+++ Data for review

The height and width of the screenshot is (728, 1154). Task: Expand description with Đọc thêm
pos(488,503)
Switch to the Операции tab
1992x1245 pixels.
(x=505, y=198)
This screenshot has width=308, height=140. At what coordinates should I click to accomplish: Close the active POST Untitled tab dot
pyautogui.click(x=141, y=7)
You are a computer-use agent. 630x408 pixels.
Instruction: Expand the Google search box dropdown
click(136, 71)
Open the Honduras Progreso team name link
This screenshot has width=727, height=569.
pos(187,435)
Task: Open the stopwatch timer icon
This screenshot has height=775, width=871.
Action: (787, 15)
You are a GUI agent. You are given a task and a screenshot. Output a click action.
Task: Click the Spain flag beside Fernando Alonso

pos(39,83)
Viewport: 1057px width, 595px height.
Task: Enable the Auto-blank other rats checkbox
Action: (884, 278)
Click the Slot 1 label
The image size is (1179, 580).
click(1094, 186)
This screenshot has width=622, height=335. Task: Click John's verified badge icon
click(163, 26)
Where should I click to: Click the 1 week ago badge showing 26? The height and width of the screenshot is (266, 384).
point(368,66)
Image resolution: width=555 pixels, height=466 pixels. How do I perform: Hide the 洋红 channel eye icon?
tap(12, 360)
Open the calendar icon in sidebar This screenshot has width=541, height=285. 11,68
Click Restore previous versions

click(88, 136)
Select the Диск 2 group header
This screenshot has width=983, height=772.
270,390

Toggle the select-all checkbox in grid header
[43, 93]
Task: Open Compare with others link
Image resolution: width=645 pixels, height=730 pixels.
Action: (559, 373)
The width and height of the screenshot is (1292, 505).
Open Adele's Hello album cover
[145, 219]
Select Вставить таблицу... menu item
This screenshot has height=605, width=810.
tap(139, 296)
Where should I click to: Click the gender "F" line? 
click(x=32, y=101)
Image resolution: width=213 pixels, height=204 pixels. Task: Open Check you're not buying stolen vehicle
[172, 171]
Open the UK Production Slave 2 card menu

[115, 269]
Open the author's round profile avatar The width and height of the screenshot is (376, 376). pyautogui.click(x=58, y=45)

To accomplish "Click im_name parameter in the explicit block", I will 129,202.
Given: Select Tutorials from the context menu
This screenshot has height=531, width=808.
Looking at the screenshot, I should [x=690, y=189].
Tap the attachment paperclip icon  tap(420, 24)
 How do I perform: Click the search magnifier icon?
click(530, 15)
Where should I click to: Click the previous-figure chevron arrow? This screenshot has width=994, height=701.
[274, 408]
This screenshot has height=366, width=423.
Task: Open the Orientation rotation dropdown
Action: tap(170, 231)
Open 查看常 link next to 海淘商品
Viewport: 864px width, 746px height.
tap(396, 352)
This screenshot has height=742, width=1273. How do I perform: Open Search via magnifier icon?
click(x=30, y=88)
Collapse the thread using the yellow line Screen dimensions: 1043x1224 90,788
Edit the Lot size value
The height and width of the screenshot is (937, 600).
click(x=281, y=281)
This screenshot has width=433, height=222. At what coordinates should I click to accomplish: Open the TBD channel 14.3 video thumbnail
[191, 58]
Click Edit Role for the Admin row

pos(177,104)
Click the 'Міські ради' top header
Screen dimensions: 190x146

++++++

■ Problem to solve ■
Wherever a line above contains "dimensions", copy that line.

■ Output of the exercise ■
Collapse the thread using the yellow line Screen dimensions: 1043x1224 90,788
Screen dimensions: 190x146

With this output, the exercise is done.